En ese momento las puertas del ascensor se volvieron a abrir, no habrían pasado ni veinte segundos, pero estaba vacío, la mujer del antifaz no se encontraba dentro. Fabián se extrañó. “No puede ser, no puede haber desaparecido así como así... No la he visto salir de ahí, tendría que estar ahí”, se dijo, pero como tenía que atender a las mesas siguió a lo suyo, de nuevo acompañado de la imagen impresa en aquel periódico, su particular pesadilla.

Luego, cuando estaba sirviendo una sopa de cocido, creyendo también que los labios fríos de la foto le besaban en la nuca, una broma más de sus esquivos pensamientos que fluían distraídos, sintió el beso tan real que la mano se le quedó congelada y con ella el cazo, que desbordó la sopa cayendo en cascada sobre un precioso traje de astracán. Consecuencias: que alguien chilló, una silla rodó por el suelo y el bochorno vino a poseer por la fuerza las mejillas de una desgraciada cuyas ropas de repente olían desagradablemente a garbanzos.

- ¡Oh!, ¡No es posible! Pero… ¡es usted un patán! – gritó la dueña del traje con toda la dignidad que le fue posible. A ella lo del vestido, aclárese, le daba pena, pero qué se le iba a hacer… Lo que le sacó de sus casillas fue tener que interpretar el papel de víctima, con la voz izada como una bandera, sobre el cuchicheo que se desencadenó en el restaurante.

Fue el primer asalto del púgil Fabián y lo perdió a los puntos. El siguiente corrió la misma suerte: tropezó con una mesa rompiendo media docena de vasos, y se encontró con Diana, a la que insultó sin venir a cuento. Fue patético: del primero al último de los voraces clientes alzaron la vista alucinados mirando al horizonte. Alguno incluso se mordió el labio y pudo sonreír, por lo que Ovidio Sexto no le concedió la oportunidad de disputar un nuevo y accidentado asalto.

- ¿Y bien Fabián, cuál es el problema? – le interrogó -. ¿Se puede saber dónde te has dejado hoy la cabeza? Todos tenemos días malos, pero el tuyo es de película. ¿Tienes líos, dificultades, puedo ayudar en algo? – sugirió su repeinado y discreto director, un hombre que hacía gala de una estudiada hipocresía.

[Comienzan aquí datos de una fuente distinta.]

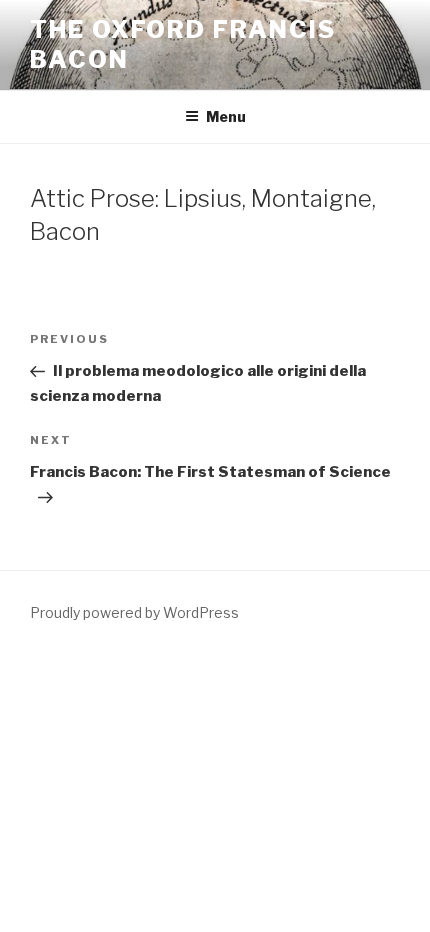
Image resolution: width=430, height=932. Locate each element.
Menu (226, 116)
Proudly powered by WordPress (134, 612)
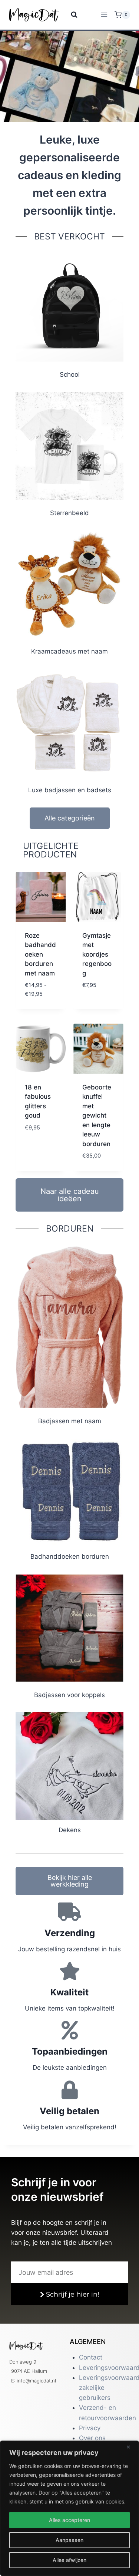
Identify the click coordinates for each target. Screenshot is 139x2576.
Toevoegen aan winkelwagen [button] (39, 1134)
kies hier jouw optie (38, 1006)
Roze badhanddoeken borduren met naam (40, 954)
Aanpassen (69, 2540)
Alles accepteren (69, 2520)
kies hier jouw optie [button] (95, 997)
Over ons (92, 2438)
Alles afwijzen (69, 2560)
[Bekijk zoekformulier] (69, 14)
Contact (90, 2357)
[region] (69, 2508)
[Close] (131, 2446)
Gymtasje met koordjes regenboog (97, 954)
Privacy (89, 2428)
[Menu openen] (104, 14)
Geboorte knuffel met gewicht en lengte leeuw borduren (96, 1116)
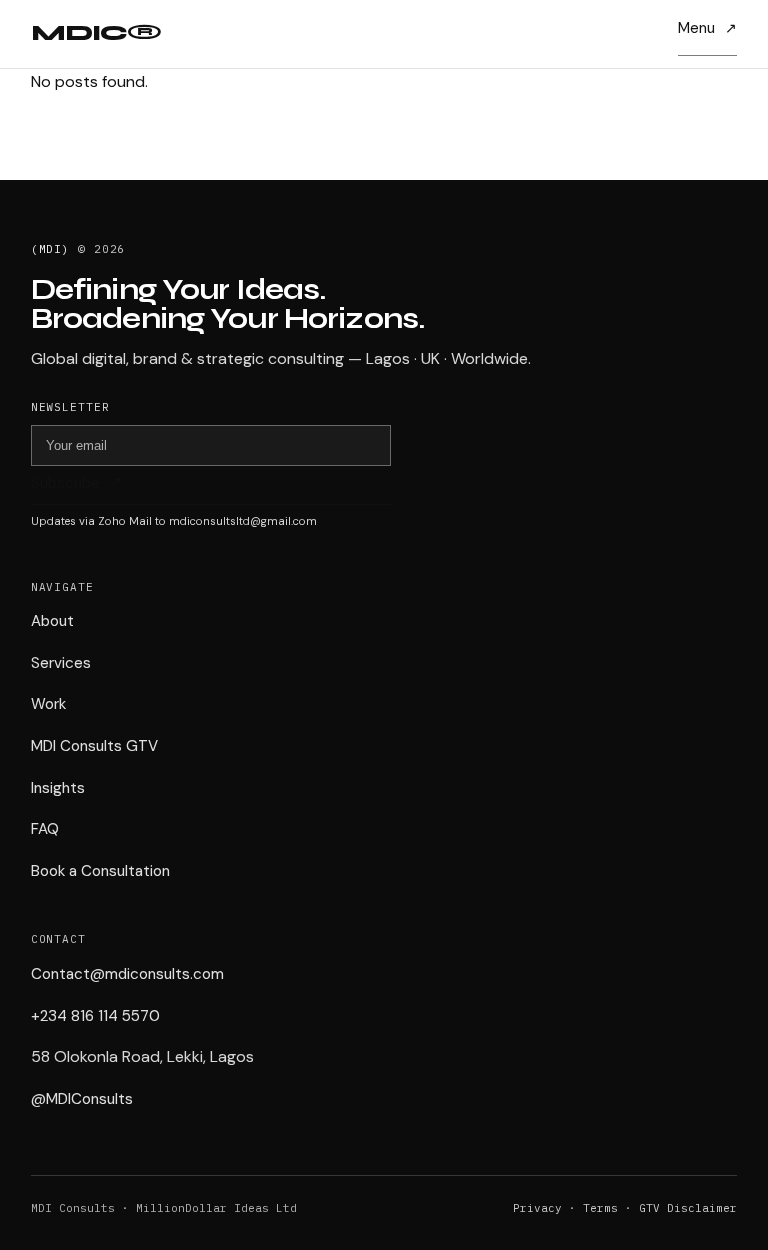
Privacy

- Nada jefe, nada, que hoy no me sale una derechas. O me han echado el mal de ojo o me he levantado con la pierna equivocada. El caso es que estoy como si me bullera la sangre. No lo entiendo – mintió, incapaz de confesar que mantenía improcedentes relaciones con la foto de un cadáver.

- ¿Seguro que no te has metido una rayita? Me dicen que le pegas a la coca.

- Jefe, sabe usted lo que opino de esas cosas: las rayitas son para los delineantes, a lo más para los dibujantes. Lo mío es el deporte; cuando juego al billar me olvido hasta de mi sombra. Eso sí que me pone a cien.

Ovidio Sexto le escudriñó con cierta impaciencia. Aquel tunante era poco ducho en el trabajo, pero su labor, con la sala abarrotada, se le hacía imprescindible. Además, no podía impedir que le cayera bien. “Es un botarate que llegó aquí siendo apenas un crío”, solía decirse, adoptando un tono paternalista tras celebrar alguna de sus pantomimas.

- Ya lo sé, ya lo sé, hombre – le comentó, propinándole un ligero cachete en la cara -. Anda, lleva este pedido a la 222 – añadió, señalando un carrito sobre el que había diversas bandejas y fuentes, algunas con campanas -; date una vuelta y tranquilízate, pero no me tardes, mira como está el patio. Mañana intentaremos resolver tu problema con el gran jefe; quiere que estés en su despacho temprano. Para tu suerte, pasaba por aquí y lo ha visto todo. Tus chanzas le han sacado de quicio y me temo que habrá que inventar una buena disculpa para que no te ponga de patitas en la calle.

- ¿Qué el gran jefe quiere verme? –, inquirió Fabián, que no daba crédito a que el personaje más odiado, temido y envidiado del Eleusis se preocupara hasta ese punto de su existencia -. ¡Mi madre, la que he montado! – se dijo después, cada vez más consciente de sus despropósitos.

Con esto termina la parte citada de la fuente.